(Records):
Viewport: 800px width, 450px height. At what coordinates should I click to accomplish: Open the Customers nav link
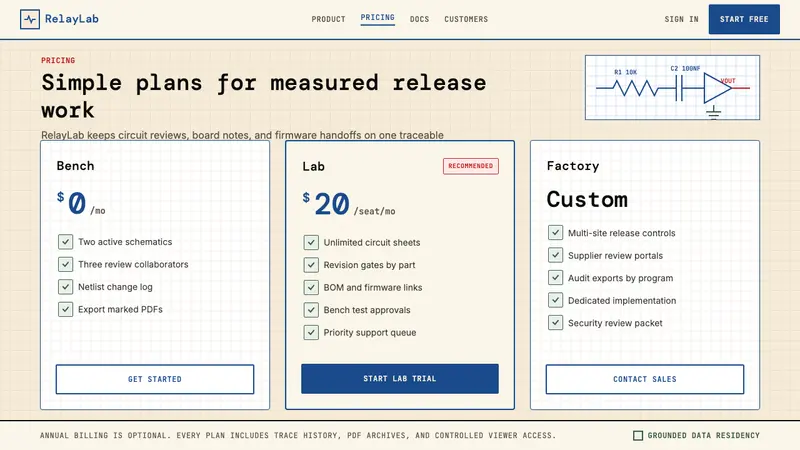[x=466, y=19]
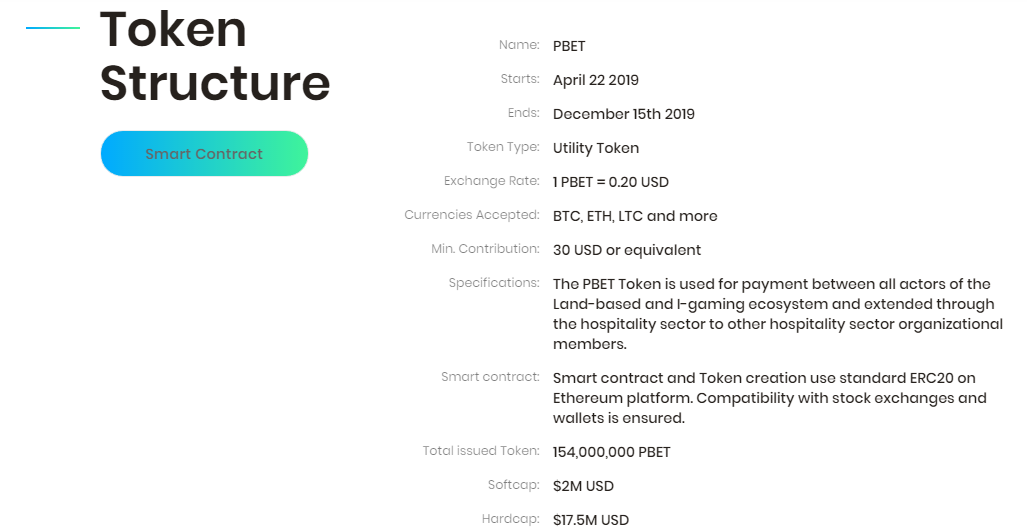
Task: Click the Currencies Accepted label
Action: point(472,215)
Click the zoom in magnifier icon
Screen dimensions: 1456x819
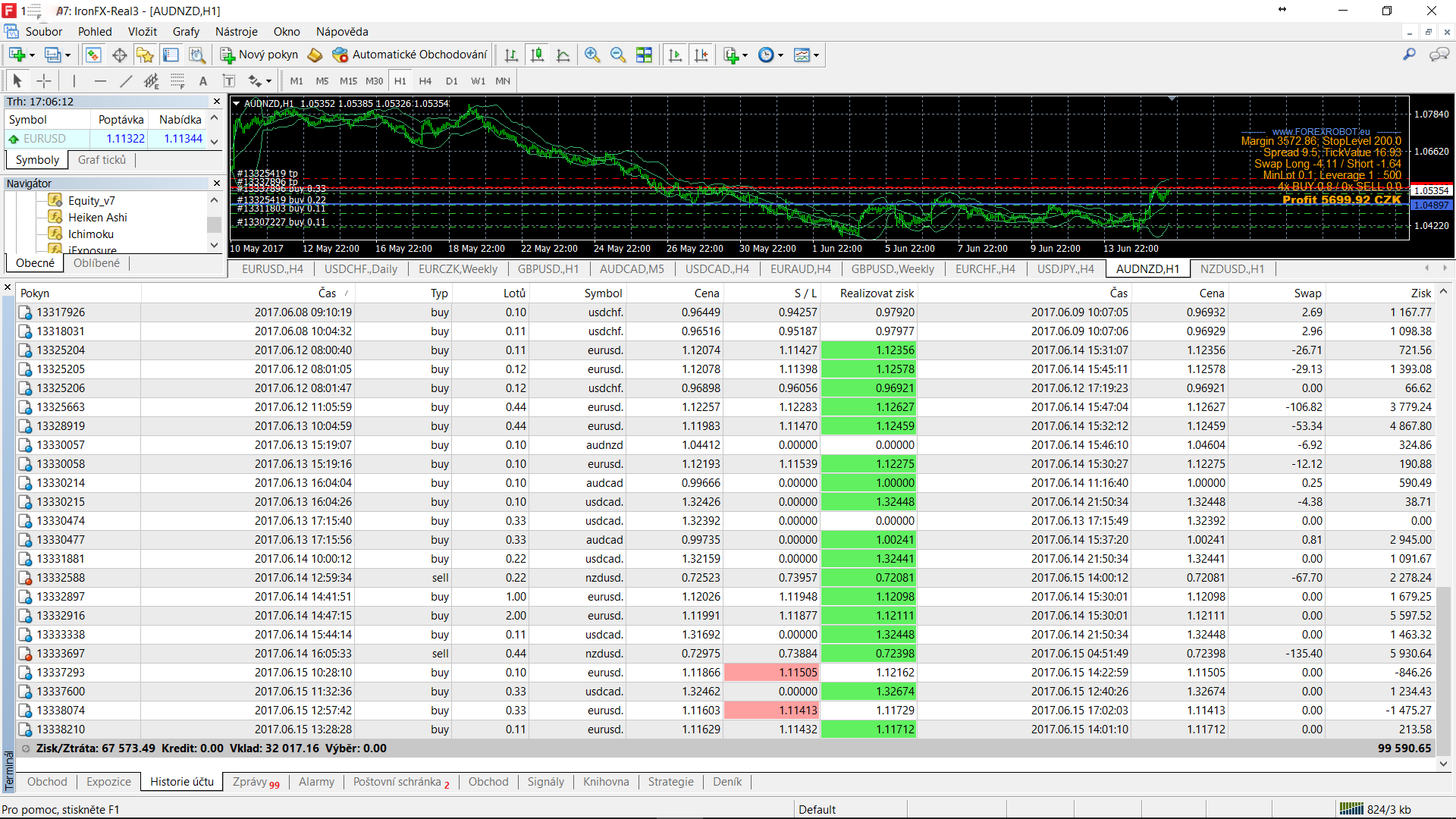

(Exercise instructions):
Please copy every one of the rows above word for word, leaving the pictures out of your copy.

(Solved problem):
Viewport: 800px width, 450px height. At what coordinates should I click to accomplish: Open the Customers nav link
[x=466, y=19]
Task: Click the Currencies Accepted label
Action: point(472,215)
Click the zoom in magnifier icon
Screen dimensions: 1456x819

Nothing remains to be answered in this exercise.